• [WORK REQUIRED] Here is a block of entries. Write out its lines exactly, from the first through the one containing "[Instagram] (47, 2566)".

• [PROVIDED RECORDS]
- - - - -

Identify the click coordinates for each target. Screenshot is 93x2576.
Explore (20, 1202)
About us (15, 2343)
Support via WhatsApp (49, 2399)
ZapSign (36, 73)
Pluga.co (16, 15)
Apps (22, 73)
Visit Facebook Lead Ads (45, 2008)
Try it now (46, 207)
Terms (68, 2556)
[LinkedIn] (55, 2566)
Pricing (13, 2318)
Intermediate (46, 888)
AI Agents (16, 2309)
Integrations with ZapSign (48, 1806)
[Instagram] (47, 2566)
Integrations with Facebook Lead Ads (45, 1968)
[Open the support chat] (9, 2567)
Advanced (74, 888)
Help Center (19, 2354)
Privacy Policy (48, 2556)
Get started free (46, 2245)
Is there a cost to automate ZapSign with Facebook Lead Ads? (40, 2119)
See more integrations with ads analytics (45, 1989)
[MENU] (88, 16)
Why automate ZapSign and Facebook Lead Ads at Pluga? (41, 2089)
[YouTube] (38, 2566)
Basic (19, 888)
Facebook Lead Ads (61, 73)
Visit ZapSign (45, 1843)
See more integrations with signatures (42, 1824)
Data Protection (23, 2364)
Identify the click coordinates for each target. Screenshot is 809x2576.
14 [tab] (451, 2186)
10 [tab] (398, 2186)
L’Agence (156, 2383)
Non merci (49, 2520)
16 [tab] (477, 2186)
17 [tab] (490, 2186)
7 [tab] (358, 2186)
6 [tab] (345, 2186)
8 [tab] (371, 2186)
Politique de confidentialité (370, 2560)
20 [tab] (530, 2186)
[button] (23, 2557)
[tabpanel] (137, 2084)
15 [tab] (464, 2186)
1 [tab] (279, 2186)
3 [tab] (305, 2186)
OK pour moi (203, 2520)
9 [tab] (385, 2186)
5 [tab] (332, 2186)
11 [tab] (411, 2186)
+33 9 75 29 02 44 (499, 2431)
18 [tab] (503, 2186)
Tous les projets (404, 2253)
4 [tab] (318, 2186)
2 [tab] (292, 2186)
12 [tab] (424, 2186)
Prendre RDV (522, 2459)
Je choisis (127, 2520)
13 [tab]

- - - - -

• [SOLUTION TO THIS PROBLEM]
Identify the click coordinates for each target. Screenshot is 93x2576.
Explore (20, 1202)
About us (15, 2343)
Support via WhatsApp (49, 2399)
ZapSign (36, 73)
Pluga.co (16, 15)
Apps (22, 73)
Visit Facebook Lead Ads (45, 2008)
Try it now (46, 207)
Terms (68, 2556)
[LinkedIn] (55, 2566)
Pricing (13, 2318)
Intermediate (46, 888)
AI Agents (16, 2309)
Integrations with ZapSign (48, 1806)
[Instagram] (47, 2566)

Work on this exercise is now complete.